(Pixel coordinate grounding data)
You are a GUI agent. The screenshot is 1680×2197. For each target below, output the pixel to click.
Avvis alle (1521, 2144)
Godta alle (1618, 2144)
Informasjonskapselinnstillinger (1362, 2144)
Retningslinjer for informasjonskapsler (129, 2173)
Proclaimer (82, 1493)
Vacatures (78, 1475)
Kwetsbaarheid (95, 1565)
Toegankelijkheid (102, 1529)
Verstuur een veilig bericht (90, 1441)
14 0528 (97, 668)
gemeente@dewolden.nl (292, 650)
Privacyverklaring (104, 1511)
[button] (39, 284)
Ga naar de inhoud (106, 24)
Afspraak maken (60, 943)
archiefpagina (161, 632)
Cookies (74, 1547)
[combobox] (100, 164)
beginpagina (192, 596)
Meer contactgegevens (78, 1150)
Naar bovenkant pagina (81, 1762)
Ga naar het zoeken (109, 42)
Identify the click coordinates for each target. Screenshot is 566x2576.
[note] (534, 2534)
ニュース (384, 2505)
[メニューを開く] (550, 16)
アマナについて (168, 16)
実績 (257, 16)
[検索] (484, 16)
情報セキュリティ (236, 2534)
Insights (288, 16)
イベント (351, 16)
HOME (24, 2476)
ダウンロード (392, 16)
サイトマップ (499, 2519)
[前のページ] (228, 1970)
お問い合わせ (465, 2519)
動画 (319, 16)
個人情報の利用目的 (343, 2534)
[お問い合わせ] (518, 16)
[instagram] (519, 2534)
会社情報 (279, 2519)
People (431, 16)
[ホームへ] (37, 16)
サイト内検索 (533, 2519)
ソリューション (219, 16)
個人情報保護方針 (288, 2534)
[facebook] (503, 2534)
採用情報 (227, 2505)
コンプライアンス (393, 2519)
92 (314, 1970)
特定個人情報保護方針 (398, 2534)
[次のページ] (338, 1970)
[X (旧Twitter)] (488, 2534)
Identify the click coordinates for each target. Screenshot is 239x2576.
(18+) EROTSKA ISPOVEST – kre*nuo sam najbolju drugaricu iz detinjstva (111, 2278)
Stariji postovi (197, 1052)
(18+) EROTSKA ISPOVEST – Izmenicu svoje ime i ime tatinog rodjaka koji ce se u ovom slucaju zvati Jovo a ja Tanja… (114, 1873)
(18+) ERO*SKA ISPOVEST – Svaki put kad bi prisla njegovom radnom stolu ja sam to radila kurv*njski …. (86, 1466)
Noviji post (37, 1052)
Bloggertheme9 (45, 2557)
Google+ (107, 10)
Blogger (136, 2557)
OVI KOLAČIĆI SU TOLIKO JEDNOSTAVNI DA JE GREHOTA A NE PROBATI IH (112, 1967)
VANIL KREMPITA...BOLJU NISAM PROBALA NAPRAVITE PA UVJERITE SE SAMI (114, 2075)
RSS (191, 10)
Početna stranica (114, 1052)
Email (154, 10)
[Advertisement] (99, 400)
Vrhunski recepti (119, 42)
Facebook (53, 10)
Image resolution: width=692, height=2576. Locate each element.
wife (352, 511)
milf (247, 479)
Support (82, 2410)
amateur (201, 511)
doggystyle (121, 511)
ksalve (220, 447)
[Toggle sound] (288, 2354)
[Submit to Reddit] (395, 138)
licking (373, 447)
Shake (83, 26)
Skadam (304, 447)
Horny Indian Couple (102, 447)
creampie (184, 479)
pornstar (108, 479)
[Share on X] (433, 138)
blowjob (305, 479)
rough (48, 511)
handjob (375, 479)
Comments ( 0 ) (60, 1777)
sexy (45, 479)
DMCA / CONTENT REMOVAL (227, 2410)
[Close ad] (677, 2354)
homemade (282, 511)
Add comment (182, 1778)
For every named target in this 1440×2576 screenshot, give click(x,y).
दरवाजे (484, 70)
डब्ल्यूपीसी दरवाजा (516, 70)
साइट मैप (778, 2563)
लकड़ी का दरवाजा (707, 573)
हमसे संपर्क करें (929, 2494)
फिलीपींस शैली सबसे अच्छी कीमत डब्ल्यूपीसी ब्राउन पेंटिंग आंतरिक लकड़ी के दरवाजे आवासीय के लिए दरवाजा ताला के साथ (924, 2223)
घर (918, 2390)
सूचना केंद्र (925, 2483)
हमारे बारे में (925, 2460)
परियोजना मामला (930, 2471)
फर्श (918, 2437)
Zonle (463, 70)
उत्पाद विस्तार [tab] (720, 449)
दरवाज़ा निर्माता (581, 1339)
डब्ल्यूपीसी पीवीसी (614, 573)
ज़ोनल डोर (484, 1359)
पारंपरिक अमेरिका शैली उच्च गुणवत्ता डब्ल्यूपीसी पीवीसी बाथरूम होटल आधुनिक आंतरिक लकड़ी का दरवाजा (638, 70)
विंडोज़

PROBLEM TO SOLVE.
The full set of entries, copied exactly, is the expected answer.

REPLY TO THE EXERCISE.
You are a GUI agent. The screenshot is 1680×2197. For each target below, output the pixel to click.
Avvis alle (1521, 2144)
Godta alle (1618, 2144)
Informasjonskapselinnstillinger (1362, 2144)
Retningslinjer for informasjonskapsler (129, 2173)
Proclaimer (82, 1493)
Vacatures (78, 1475)
Kwetsbaarheid (95, 1565)
Toegankelijkheid (102, 1529)
Verstuur een veilig bericht (90, 1441)
14 0528 (97, 668)
gemeente@dewolden.nl (292, 650)
Privacyverklaring (104, 1511)
[button] (39, 284)
Ga naar de inhoud (106, 24)
Afspraak maken (60, 943)
archiefpagina (161, 632)
Cookies (74, 1547)
[combobox] (100, 164)
beginpagina (192, 596)
Meer contactgegevens (78, 1150)
Naar bovenkant pagina (81, 1762)
Ga naar het zoeken (109, 42)
Identify the click coordinates for each target. Screenshot is 566x2576.
[note] (534, 2534)
ニュース (384, 2505)
[メニューを開く] (550, 16)
アマナについて (168, 16)
実績 (257, 16)
[検索] (484, 16)
情報セキュリティ (236, 2534)
Insights (288, 16)
イベント (351, 16)
HOME (24, 2476)
ダウンロード (392, 16)
サイトマップ (499, 2519)
[前のページ] (228, 1970)
お問い合わせ (465, 2519)
動画 (319, 16)
個人情報の利用目的 (343, 2534)
[お問い合わせ] (518, 16)
[instagram] (519, 2534)
会社情報 (279, 2519)
People (431, 16)
[ホームへ] (37, 16)
サイト内検索 (533, 2519)
ソリューション (219, 16)
個人情報保護方針 (288, 2534)
[facebook] (503, 2534)
採用情報 (227, 2505)
コンプライアンス (393, 2519)
92 (314, 1970)
特定個人情報保護方針 (398, 2534)
[次のページ] (338, 1970)
[X (旧Twitter)] (488, 2534)
Identify the click coordinates for each target. Screenshot is 239x2576.
(18+) EROTSKA ISPOVEST – kre*nuo sam najbolju drugaricu iz detinjstva (111, 2278)
Stariji postovi (197, 1052)
(18+) EROTSKA ISPOVEST – Izmenicu svoje ime i ime tatinog rodjaka koji ce se u ovom slucaju zvati Jovo a ja Tanja… (114, 1873)
(18+) ERO*SKA ISPOVEST – Svaki put kad bi prisla njegovom radnom stolu ja sam to radila kurv*njski …. (86, 1466)
Noviji post (37, 1052)
Bloggertheme9 (45, 2557)
Google+ (107, 10)
Blogger (136, 2557)
OVI KOLAČIĆI SU TOLIKO JEDNOSTAVNI DA JE GREHOTA A NE PROBATI IH (112, 1967)
VANIL KREMPITA...BOLJU NISAM PROBALA NAPRAVITE PA UVJERITE SE SAMI (114, 2075)
RSS (191, 10)
Početna stranica (114, 1052)
Email (154, 10)
[Advertisement] (99, 400)
Vrhunski recepti (119, 42)
Facebook (53, 10)
Image resolution: width=692, height=2576. Locate each element.
wife (352, 511)
milf (247, 479)
Support (82, 2410)
amateur (201, 511)
doggystyle (121, 511)
ksalve (220, 447)
[Toggle sound] (288, 2354)
[Submit to Reddit] (395, 138)
licking (373, 447)
Shake (83, 26)
Skadam (304, 447)
Horny Indian Couple (102, 447)
creampie (184, 479)
pornstar (108, 479)
[Share on X] (433, 138)
blowjob (305, 479)
rough (48, 511)
handjob (375, 479)
Comments ( 0 ) (60, 1777)
sexy (45, 479)
DMCA / CONTENT REMOVAL (227, 2410)
[Close ad] (677, 2354)
homemade (282, 511)
Add comment (182, 1778)
For every named target in this 1440×2576 screenshot, give click(x,y).
दरवाजे (484, 70)
डब्ल्यूपीसी दरवाजा (516, 70)
साइट मैप (778, 2563)
लकड़ी का दरवाजा (707, 573)
हमसे संपर्क करें (929, 2494)
फिलीपींस शैली सबसे अच्छी कीमत डब्ल्यूपीसी ब्राउन पेंटिंग आंतरिक लकड़ी के दरवाजे आवासीय के लिए दरवाजा ताला के साथ (924, 2223)
घर (918, 2390)
सूचना केंद्र (925, 2483)
हमारे बारे में (925, 2460)
परियोजना मामला (930, 2471)
फर्श (918, 2437)
Zonle (463, 70)
उत्पाद विस्तार [tab] (720, 449)
दरवाज़ा निर्माता (581, 1339)
डब्ल्यूपीसी पीवीसी (614, 573)
ज़ोनल डोर (484, 1359)
पारंपरिक अमेरिका शैली उच्च गुणवत्ता डब्ल्यूपीसी पीवीसी बाथरूम होटल आधुनिक आंतरिक लकड़ी का दरवाजा (638, 70)
विंडोज़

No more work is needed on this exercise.